◆ **DATASET RECORDS**:
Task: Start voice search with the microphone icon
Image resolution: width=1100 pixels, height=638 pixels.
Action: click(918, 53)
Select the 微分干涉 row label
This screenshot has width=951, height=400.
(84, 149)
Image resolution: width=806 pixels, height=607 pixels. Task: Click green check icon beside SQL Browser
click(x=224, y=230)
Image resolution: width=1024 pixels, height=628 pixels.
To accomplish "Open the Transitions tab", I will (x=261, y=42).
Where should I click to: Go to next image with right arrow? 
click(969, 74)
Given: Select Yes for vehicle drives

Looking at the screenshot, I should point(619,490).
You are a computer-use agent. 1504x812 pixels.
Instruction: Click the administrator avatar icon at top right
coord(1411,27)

◆ **GOAL OF THE EXERCISE**: Update the items starting at the first line and ending at the line containing "will (x=261, y=42).", replacing "Image resolution" with "Dimensions" and leaving everything else unchanged.

◆ **FINAL RESULT**:
Task: Start voice search with the microphone icon
Dimensions: width=1100 pixels, height=638 pixels.
Action: click(918, 53)
Select the 微分干涉 row label
This screenshot has width=951, height=400.
(84, 149)
Dimensions: width=806 pixels, height=607 pixels. Task: Click green check icon beside SQL Browser
click(x=224, y=230)
Dimensions: width=1024 pixels, height=628 pixels.
To accomplish "Open the Transitions tab", I will (x=261, y=42).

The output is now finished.